**Actions to take**:
A - Using the blog posts, answer these questions:
(i) What is the name of the beach where the writer spent a couple of nights?
(ii) How much did clergy once pay on the top dollars of the stipend?
(iii) Whose Herald piece on income inequality does the writer mention?
B - Can you echo the stretch of the blog posts from "Fishers of all" through "reading and walking." word for word?

**Text excerpt**:
-- BEGIN --
Saturday, January 28, 2012

On Income Inequality


   I was really encouraged to see Brian Gaynor's Herald piece on the doubling of income inequality in New Zealand in the last twenty or so years. I was fascinated to see his lucid explanation of how rocketing salaries and bonuses for the top people have insidiously spread themselves around the global community.
   But, like a lot of sermons in which we clergy have castigated the congregation for some failing or other, I suppose, this interpretation left me wondering what I can do about it. I just am left with a feeling of helplessness.
   Having lived through a lot of tax changes over half a century, I recall the days when even clergy paid 48c on the top dollars of the stipend. So what about returning to a more progressive tax regime, so that the rich make a greater contribution to the public good?
   Brian’s answer is that shareholder vigilance will work better.  The problem is, as I see it, those who are the worst victims of income inequality have no voice for change. 
   They don’t vote at shareholders’ meetings.

Tuesday, January 24, 2012

Fishers of all ...

      We snuck off for a couple of nights at Hihi Beach on Sunday afternoon. Our mini satellite dish couldn't pick up any TV for the trees so there was quite a lot of reading and walking.
     We watched our camp neighbours pull in a flapping stingray and get it safely back into the water - no skate steaks for them. I wasn't much interested in fishing; but at one point I did become aware that there was a tumult of seabirds over the beach.
     I stepped out from behind the hedge and saw the biggest and noisiest flock of white-fronted terns I'd ever observed. The water was steaming white with spray as the birds dived and splashed to the surface with sprats. But big fish were also throwing themselves all over the place competing for the same prey. Yellow-eyed mullet were the targets of both groups and they were so close inshore that the big kahawai were running aground and stirring the water into a muddy cloudy mess.
      At times the whole eruption was only two or three metres from the shore, totally undisturbed by our wonder and curiosity. A couple of much more experienced fishers than I said they had never seen anything like it so close to the beach.
-- END --
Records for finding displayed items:
-- BEGIN --
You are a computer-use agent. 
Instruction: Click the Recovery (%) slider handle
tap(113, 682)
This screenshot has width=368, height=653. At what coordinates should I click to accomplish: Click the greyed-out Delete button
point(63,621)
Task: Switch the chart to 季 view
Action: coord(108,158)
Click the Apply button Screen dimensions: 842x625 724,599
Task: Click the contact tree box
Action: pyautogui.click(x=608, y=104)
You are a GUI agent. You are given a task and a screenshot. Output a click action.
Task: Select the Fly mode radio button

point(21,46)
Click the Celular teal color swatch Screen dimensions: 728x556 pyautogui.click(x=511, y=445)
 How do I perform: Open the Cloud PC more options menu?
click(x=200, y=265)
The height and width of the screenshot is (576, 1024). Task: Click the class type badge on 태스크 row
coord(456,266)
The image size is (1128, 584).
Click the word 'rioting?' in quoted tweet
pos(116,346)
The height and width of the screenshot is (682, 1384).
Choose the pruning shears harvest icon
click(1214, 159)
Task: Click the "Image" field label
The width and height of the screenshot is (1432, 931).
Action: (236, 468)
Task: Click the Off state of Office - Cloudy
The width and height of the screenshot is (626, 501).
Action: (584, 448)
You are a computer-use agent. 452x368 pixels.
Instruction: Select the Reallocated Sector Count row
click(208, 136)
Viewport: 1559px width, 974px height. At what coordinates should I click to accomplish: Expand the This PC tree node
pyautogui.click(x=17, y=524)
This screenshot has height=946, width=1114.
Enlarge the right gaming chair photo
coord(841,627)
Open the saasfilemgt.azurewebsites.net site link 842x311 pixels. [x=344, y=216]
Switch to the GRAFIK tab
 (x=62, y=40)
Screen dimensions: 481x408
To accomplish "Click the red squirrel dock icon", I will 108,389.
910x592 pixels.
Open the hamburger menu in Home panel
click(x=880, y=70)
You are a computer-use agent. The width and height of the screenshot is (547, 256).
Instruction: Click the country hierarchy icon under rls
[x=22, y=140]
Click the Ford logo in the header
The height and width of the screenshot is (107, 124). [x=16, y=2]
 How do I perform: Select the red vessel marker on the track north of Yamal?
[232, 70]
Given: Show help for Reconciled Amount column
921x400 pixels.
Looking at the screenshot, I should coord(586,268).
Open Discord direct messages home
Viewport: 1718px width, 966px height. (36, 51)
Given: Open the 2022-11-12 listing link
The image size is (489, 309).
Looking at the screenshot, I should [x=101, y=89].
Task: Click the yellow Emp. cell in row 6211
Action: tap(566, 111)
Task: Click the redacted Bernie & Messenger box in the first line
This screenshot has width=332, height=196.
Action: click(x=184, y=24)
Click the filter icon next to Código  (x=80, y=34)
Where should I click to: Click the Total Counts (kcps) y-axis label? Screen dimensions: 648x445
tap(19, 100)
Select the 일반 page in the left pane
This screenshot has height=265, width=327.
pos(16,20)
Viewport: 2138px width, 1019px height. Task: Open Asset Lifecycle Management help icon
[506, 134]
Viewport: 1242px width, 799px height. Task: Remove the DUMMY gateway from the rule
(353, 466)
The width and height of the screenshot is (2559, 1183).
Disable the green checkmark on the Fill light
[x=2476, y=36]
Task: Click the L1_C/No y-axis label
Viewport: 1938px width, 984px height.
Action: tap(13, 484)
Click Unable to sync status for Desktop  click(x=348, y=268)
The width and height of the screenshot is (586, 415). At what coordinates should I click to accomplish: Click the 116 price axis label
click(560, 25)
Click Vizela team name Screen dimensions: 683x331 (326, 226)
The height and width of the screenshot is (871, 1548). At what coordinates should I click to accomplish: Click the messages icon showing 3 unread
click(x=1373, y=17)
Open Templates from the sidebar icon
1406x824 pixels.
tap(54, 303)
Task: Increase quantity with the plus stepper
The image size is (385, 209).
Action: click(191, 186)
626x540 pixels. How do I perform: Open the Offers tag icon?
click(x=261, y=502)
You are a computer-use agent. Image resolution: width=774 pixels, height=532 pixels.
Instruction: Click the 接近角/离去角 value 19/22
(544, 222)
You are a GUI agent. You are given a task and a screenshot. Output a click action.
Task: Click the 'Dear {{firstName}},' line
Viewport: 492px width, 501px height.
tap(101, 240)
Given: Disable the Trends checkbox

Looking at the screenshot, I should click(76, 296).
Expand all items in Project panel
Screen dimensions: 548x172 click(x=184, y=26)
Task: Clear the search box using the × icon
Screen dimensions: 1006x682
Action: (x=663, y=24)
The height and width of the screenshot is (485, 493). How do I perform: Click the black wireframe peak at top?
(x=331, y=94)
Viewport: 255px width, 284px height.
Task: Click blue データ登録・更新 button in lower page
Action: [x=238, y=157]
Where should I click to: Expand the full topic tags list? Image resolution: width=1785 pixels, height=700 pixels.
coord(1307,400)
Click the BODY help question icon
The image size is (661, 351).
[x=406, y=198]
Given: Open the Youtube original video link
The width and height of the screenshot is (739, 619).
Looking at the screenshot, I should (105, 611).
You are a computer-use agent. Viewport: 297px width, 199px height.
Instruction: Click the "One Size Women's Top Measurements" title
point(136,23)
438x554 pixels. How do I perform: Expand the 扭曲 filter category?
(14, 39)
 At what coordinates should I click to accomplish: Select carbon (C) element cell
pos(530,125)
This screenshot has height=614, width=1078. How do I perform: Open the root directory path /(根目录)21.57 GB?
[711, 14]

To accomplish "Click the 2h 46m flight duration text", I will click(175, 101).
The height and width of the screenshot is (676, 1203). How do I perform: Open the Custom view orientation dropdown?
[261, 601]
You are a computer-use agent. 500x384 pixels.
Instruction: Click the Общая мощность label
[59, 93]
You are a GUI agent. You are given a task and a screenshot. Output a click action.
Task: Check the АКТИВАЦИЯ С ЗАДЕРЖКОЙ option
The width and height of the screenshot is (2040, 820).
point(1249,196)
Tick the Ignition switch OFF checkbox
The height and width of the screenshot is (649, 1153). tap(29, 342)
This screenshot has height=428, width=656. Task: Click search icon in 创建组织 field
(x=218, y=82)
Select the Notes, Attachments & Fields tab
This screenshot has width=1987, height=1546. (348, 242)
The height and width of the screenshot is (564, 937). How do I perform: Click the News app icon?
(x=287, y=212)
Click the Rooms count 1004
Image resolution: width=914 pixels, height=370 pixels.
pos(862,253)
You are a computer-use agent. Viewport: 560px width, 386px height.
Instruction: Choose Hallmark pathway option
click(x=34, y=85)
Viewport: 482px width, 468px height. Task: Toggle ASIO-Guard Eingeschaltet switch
-- END --
**Responses in order**:
A -
(i) Hihi Beach
(ii) 48c
(iii) Brian Gaynor's

B -
Fishers of all ...

      We snuck off for a couple of nights at Hihi Beach on Sunday afternoon. Our mini satellite dish couldn't pick up any TV for the trees so there was quite a lot of reading and walking.